Skills development and Philippine competitiveness


(Part 2)

Monchito Ibrahim

The first part of this three-part series on the importance of skills development programs to enhance the competitiveness of the country basically highlighted the different government programs meant to produce the skills needed by the industry. With the advent of software algorithms and the pervasive use of the Internet of Things that connect and streamline human tasks, many organizations struggle with realigning the capabilities of their workforce with the emerging digital tools of Industry 4.0. Can they survive without adapting? There is no question that competitive companies would help result in a more competitive Philippines. But how can they adapt?

These questions cannot just be left to the government to provide the answers. The industries will have to do their part. Our workforce today has developed most of the skills required by the Industry 3.0 era. For them to move to the next world, they must “learn, unlearn and relearn” as Alvin Toffler has succinctly prescribed. For companies, it will not just be a matter of application upgrade. They will have to convey their workforces into entirely new realities. They will need to develop, not just the individual worker’s capability to learn new things but, more importantly, the willingness and desire to learn.

The Philippine Business for Education (PBEd) is one private-sector initiative that is at the forefront in terms of driving the development of a globally competitive Filipino workforce ready for the new roles of the future of work. As mentioned in the first part of this article series, they have partnered with the Analytics Association of the Philippines and CirroLytix in the conduct of the first-ever Labor Market Intelligence (LMI) study of the emerging data science and analytics (DSA) practice in the Philippines.

The study basically identified the extent of the DSA skills demand and supply situation in the country. It also categorized the different DSA job roles aimed at helping budding professionals choose their career tracks. Being a new field of practice in a country that is trying to move into becoming a data-driven nation, the results of the LMI study would be very valuable to both the organizations and the DSA workforce. It is worthwhile noting that the Australian Department of Foreign Affairs and Trade provided financial support to the project which is part of a bigger PBEd  A Future That Works (AFW) initiative aimed at reducing the mismatch of jobs and skills and improving the competitiveness of the Philippine industries.

The AFW program also involves the creation of three sectoral skills councils (SSC). The Analytics Association of the Philippines (AAP) will take care of the DSA sector. The semiconductor and electronics sector will be handled by the Semiconductor and Electronics Industries in the Philippines Foundation, Inc. (SEIPI) and the Philippine Chamber of Commerce and Industry Human Resources Development Foundation (PCCI-HRDF) handling the Food and Vegetable Processing Sector. With these SSCs, the project will develop and implement roadmaps for skills, develop sector-focused labor market reports, and contribute to kick-starting the Philippine economy as it emerges from the Covid-19 pandemic.

Another private sector-led competency development initiative that is worth mentioning is the one being implemented by the Government-Academe-Industry Network (GAIN).
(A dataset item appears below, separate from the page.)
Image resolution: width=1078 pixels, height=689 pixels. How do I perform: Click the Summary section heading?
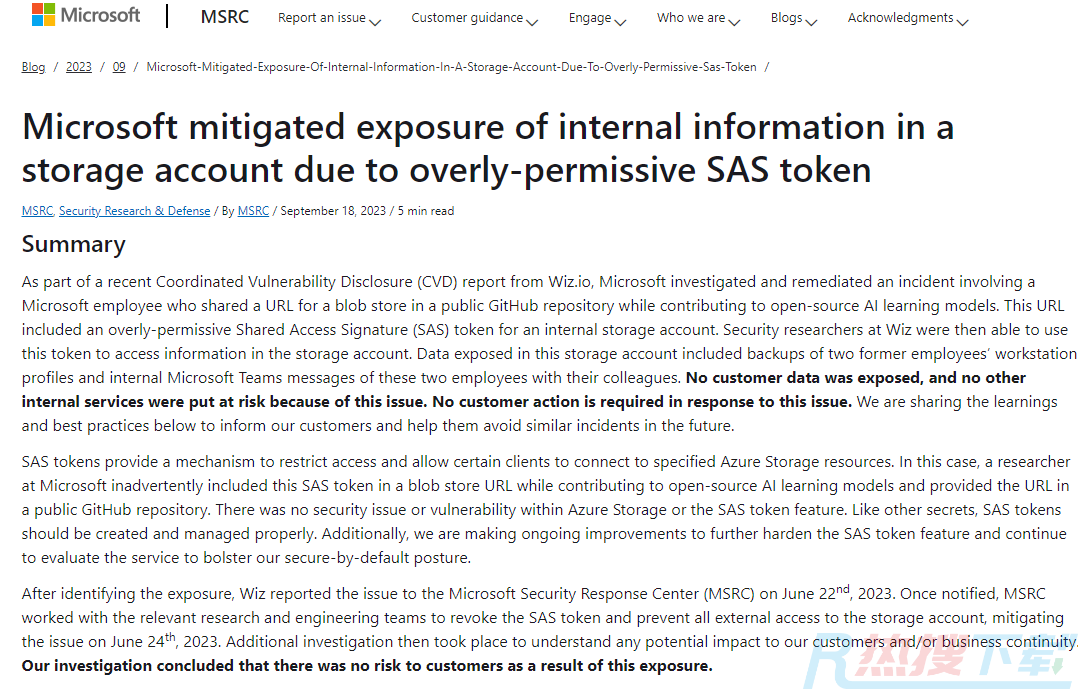point(74,244)
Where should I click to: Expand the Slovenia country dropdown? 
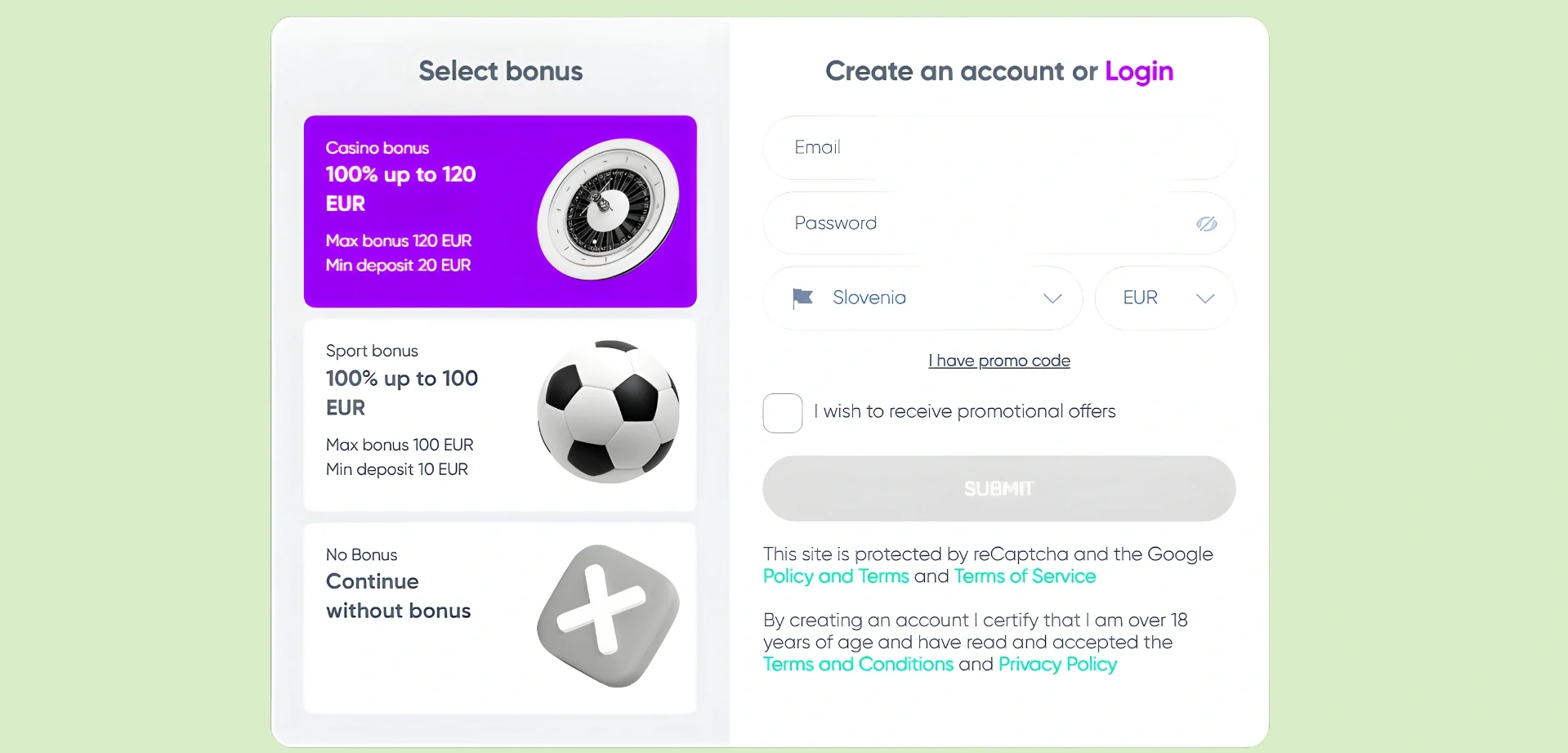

The initiative is aimed at promoting the adoption of international standards for communication and digital skills of Philippine graduates and the workforce through a series of masterclasses in collaboration with various sectors. The main focus is the improvement of English communication skills and the development of digital skills. The international standards used are those of the International Society of Technology in Education, DigComp - which is the official digital framework of the European Union, and the Common European Framework of Reference for Languages, the most widely used framework for teaching and assessment for the English Language used by 120 countries.

These are just some of the private sector-led initiatives designed to make our Filipino workforce more competitive and ready for the future.  Moving to Industry 4.0 poses a major challenge to many organizations and industries. It is not just about digital transformation. Today, it is about developing learning agility among the workforce which would involve getting it to appreciate and internalize the reasons why it needs to be continuously learning. Artificial intelligence and robotics are not just about what used to be tightening bolts or assembling motherboards anymore. Today, they are starting to do the thinking for us, monitoring and managing our productivity. While humans are slowly letting go of these jobs, new roles are emerging. We all need to ensure that our workforce is well prepared to take them on.  It will also involve the dynamic transformation of how all facets of business and production are done. That way, we expect that Filipino businesses would become more competitive resulting in a better competitive position for the Philippines in the global value chain.

(The author is the lead convenor of the Alliance for Technology Innovators for the Nation (ATIN), vice president of the Analytics Association of the Philippines, and vice president of the UP System Information Technology Foundation.)